Ramaswamy cleverly isolates Rajiv Malhotra from his co-author Aravindan Neelakandan (a Tamil like herself) and targets Malhotra for her vicious attacks. She does not really provide any specific cases or instances where Breaking India does injustice to the Tamils, Tamilnadu or the Dalits in Tamil Nadu; nor does she explain what her understanding of hindutva is. Her piece is sanctimonious and infused with a holier-than-thou attitude that talks down to Mr. Malhotra and engages in name-calling. It is amusing to read that Mr. Malhotra is a Hindutvavadin! She does specify if Mr. Neelakandan, too, is a Hindutvavadin. As far as I know, Mr. Malhotra makes it quite clear, at every possible occasion available to him, his distance from hindutva as it is commonly understood. Having said that, it must also be recognized that he is deeply committed to securing a fair deal and play for Hindus everywhere: in India or abroad. There is no evidence in Breaking India or in Malhotra’s other writings to suggest that he is ill-disposed towards non-Hindus though he would refuse to abandon or throw Hindus to the wolves simply to please non-Hindus or to embellish his credentials as a secularist. There is no question of him ignoring, ridiculing, or distrusting non-Hindus, but there is also no intention on his part of giving them the power of a veto over the destiny of India or over Hindus in India or abroad either. To him all action is “grist to the mill of the Indian nation.” In that faith, he is ready to meet in the political field with his adversaries just as they will choose: a friendly clasp of the brother/sister or the resolute grip of the wrestler.

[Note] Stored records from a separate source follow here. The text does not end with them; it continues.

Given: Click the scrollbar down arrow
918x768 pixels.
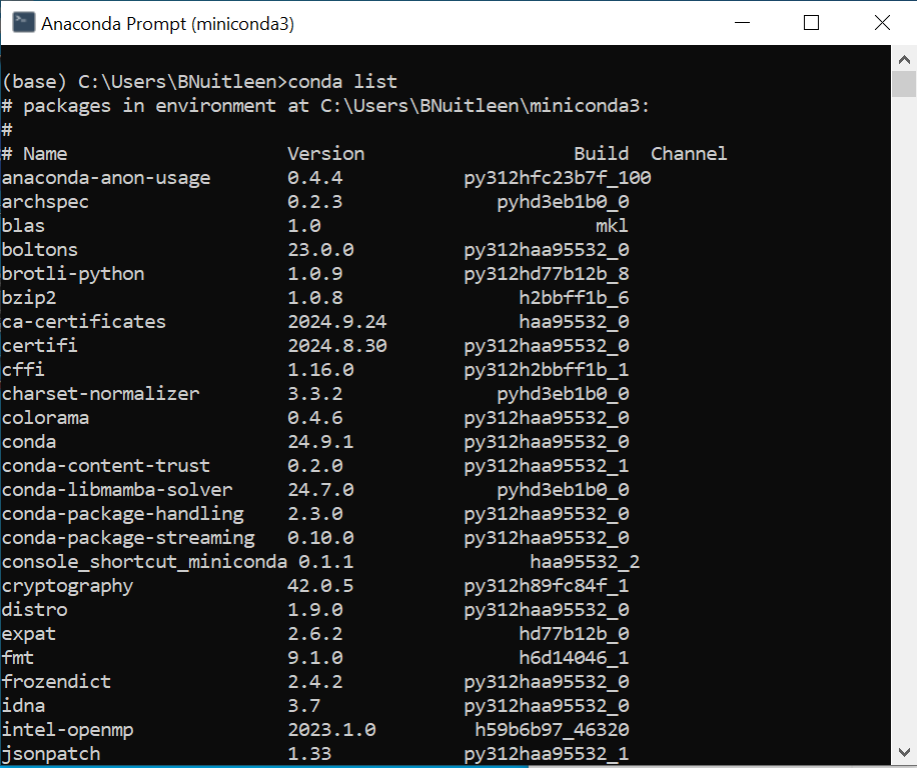Looking at the screenshot, I should pyautogui.click(x=905, y=752).
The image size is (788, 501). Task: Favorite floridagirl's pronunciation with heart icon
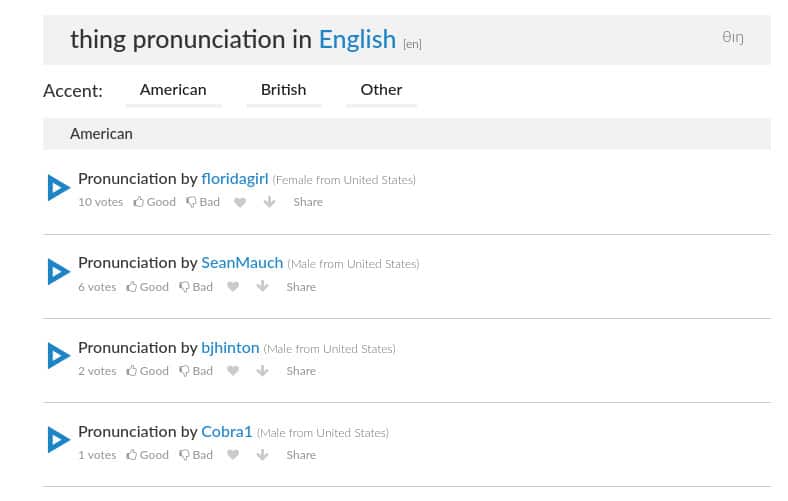240,203
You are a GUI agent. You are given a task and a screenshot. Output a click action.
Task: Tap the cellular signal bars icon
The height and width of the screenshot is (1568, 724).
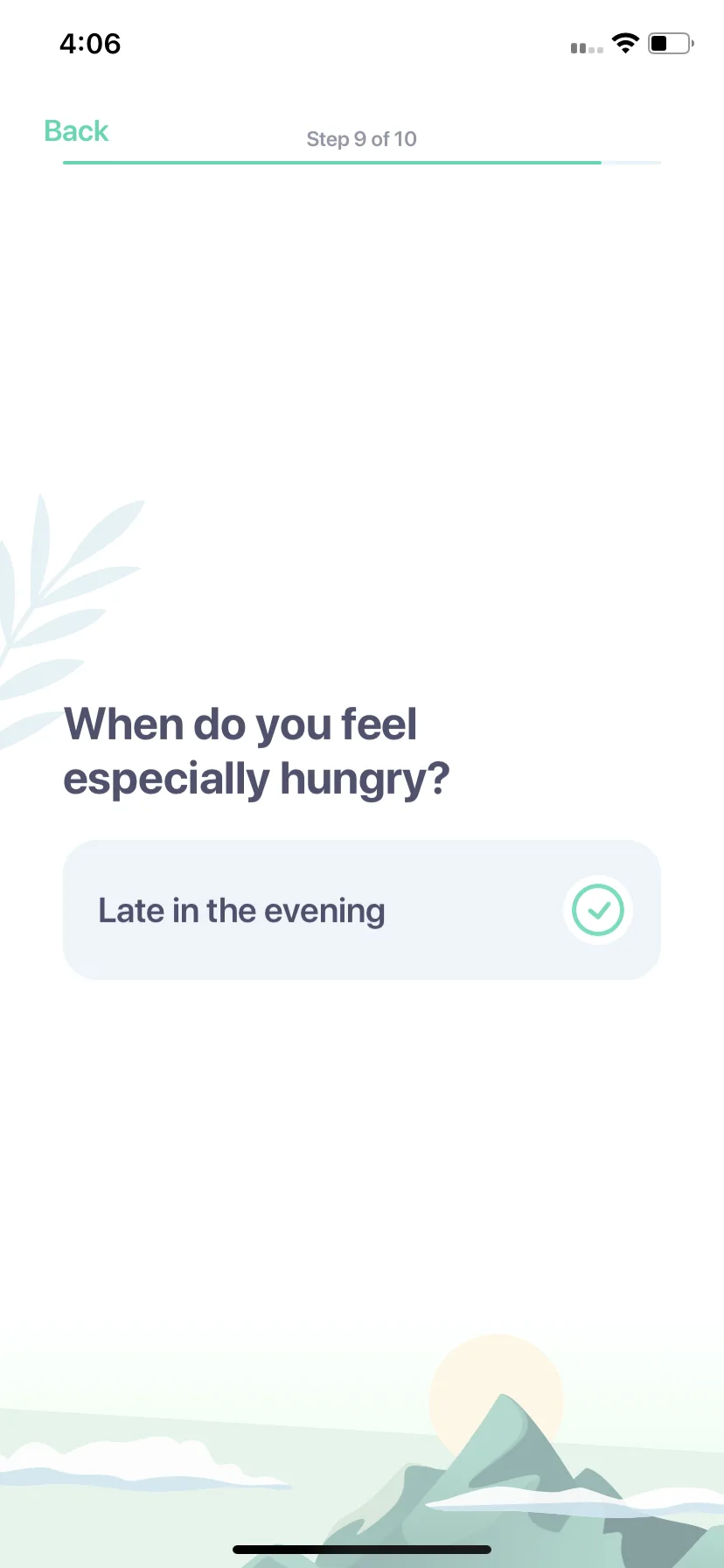coord(587,48)
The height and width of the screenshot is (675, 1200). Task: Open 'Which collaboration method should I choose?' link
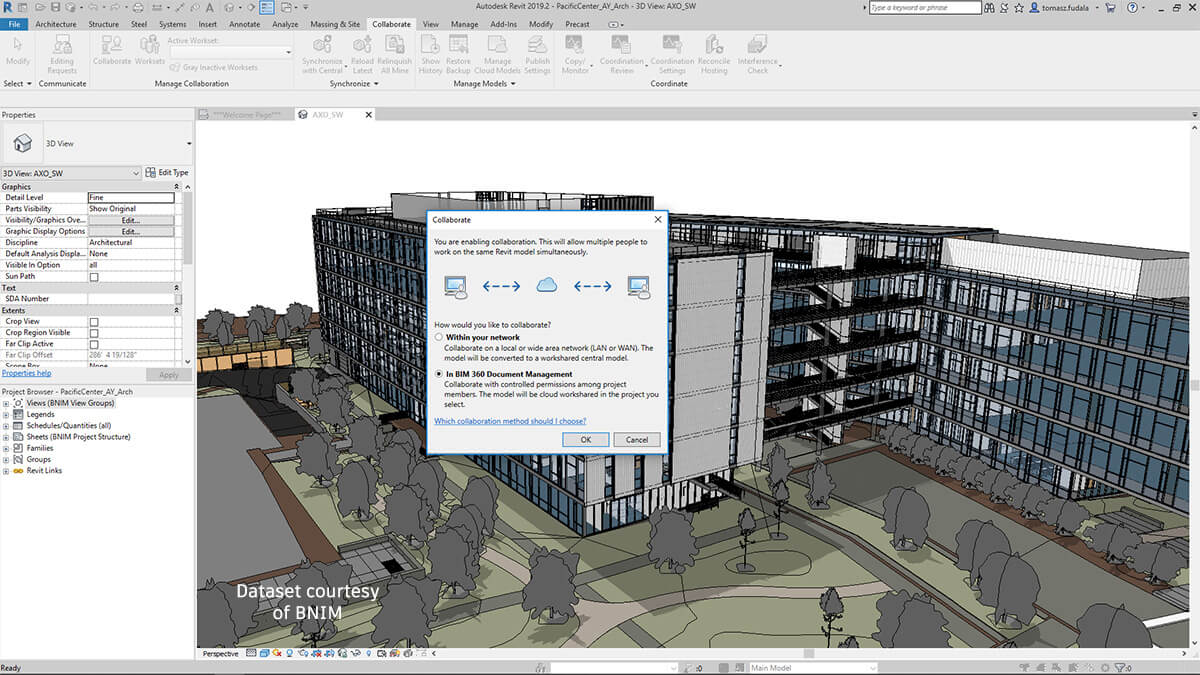[510, 421]
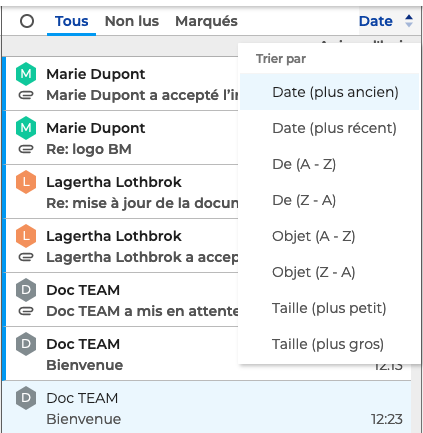Select Taille (plus gros) sort option

329,344
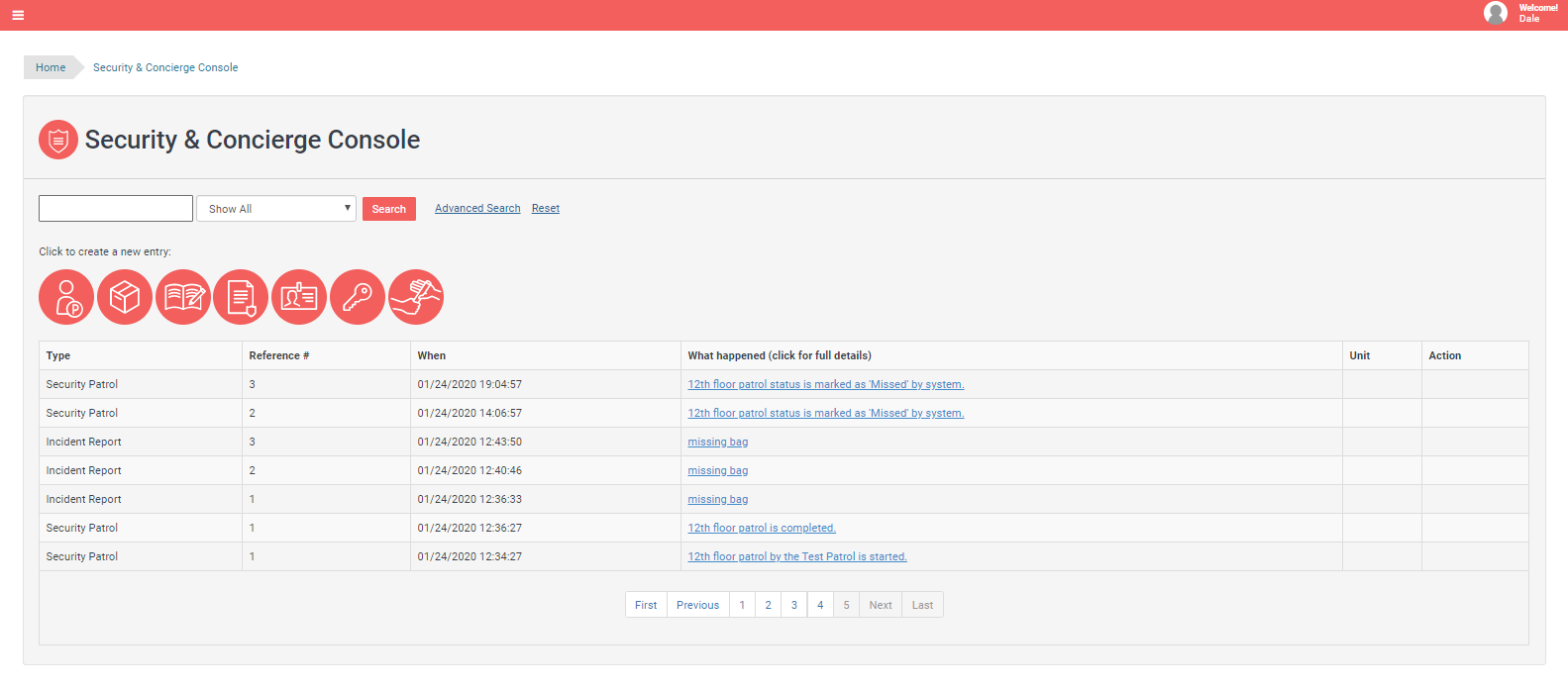
Task: Click the package box icon
Action: (125, 297)
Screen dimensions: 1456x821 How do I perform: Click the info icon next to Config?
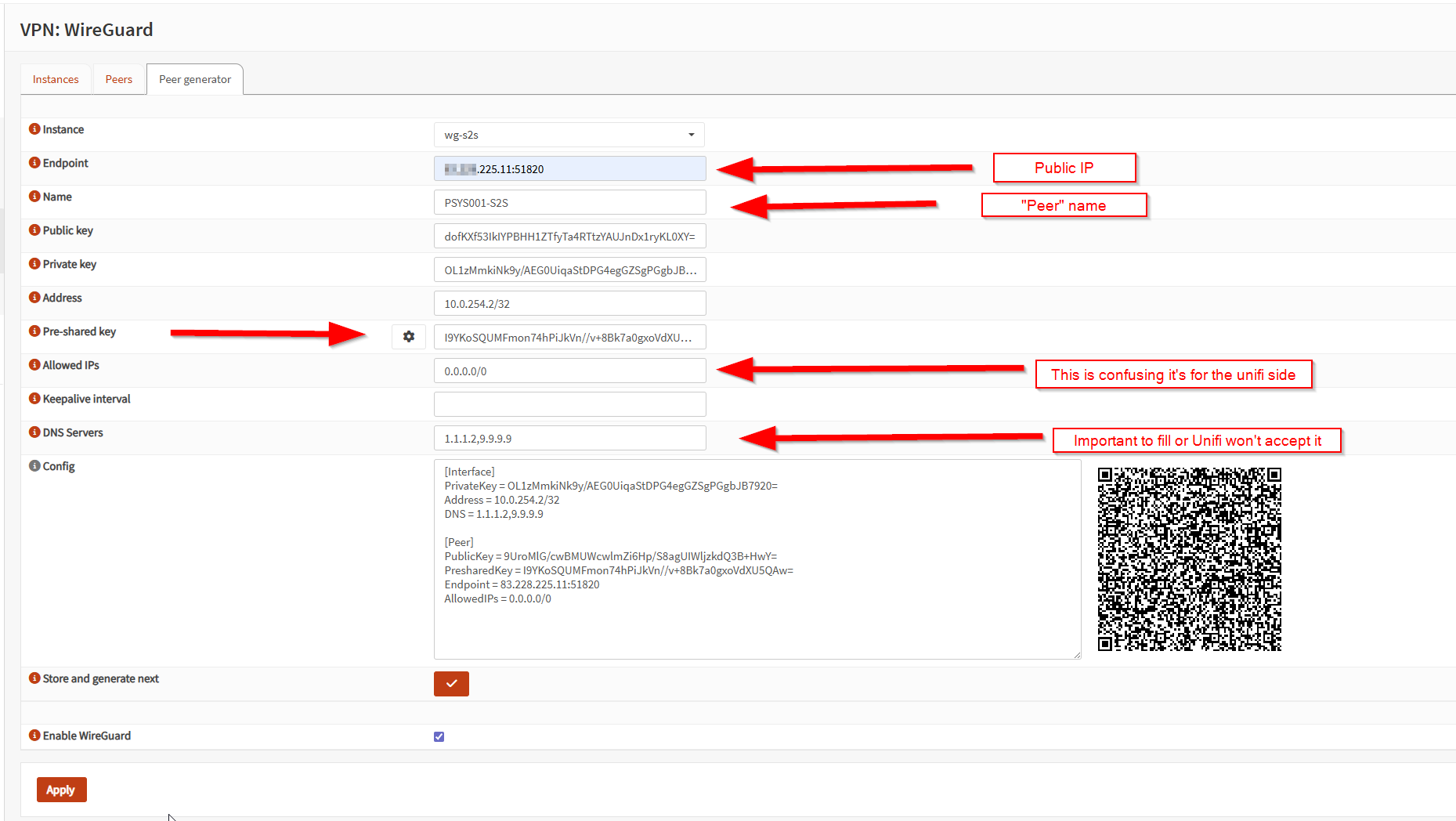tap(34, 466)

Dalit dalliance with the [Yankee] doodle

In her review, GR asserts: As long as the Indian state and society oppress Muslims, Northeasterners, Kashmiris and Dalits, it is natural for [Dalits] to garner what support they can. She therefore is not averse to the Dalits seeking help even from the Yankees she hates so much and after denouncing Malhotra for [allegedly] seeking help from them! As far as I can see, Breaking India is critical of the Dalit leadership for trying to lead the Dalits away from the mainstream Indian society by claiming special rights and privileges for them. M&N argue that appeasing the Dalits (or the Christians for that matter) as minorities by conferring upon them special rights and privileges in order to promote social peace or harmony is really paving the way for India’s disintegration.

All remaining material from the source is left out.